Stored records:
════

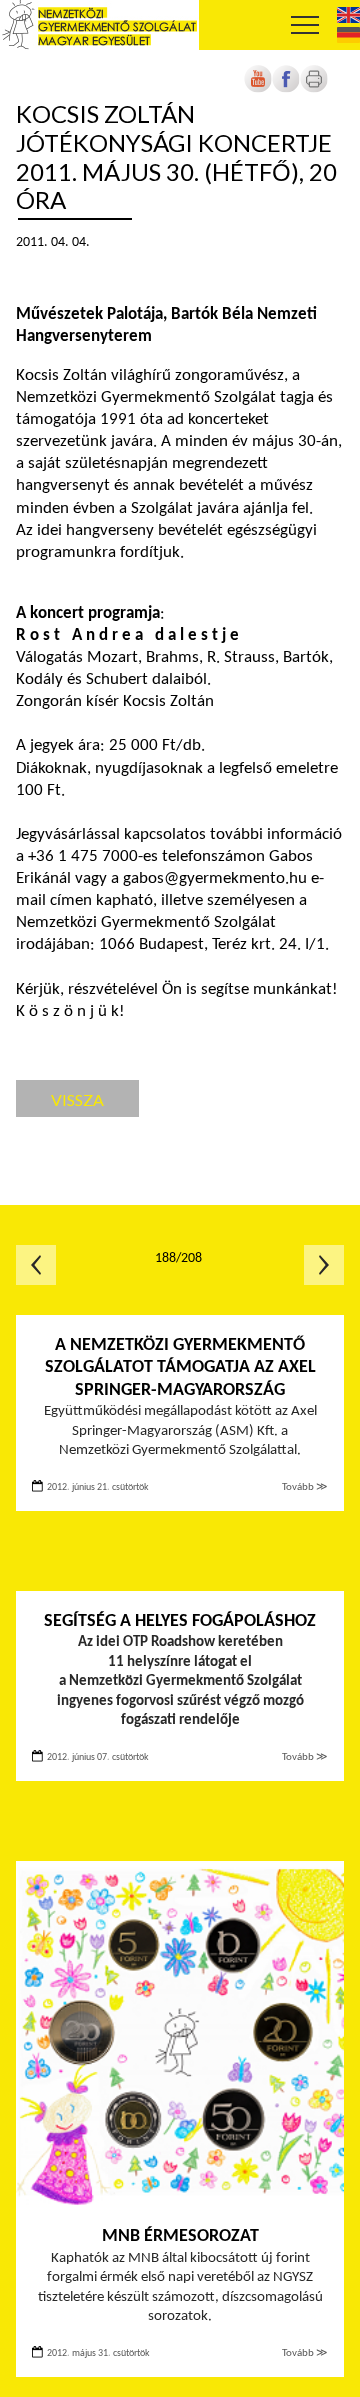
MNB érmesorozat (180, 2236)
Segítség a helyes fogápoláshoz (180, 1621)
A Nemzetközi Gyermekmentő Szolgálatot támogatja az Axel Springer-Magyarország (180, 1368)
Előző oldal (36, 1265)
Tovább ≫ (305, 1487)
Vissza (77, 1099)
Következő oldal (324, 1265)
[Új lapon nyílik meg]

════

Your task
An unchanged copy of the data, images excluded, is all that should be given.

Answer to this problem
MNB érmesorozat (180, 2236)
Segítség a helyes fogápoláshoz (180, 1621)
A Nemzetközi Gyermekmentő Szolgálatot támogatja az Axel Springer-Magyarország (180, 1368)
Előző oldal (36, 1265)
Tovább ≫ (305, 1487)
Vissza (77, 1099)
Következő oldal (324, 1265)
[Új lapon nyílik meg]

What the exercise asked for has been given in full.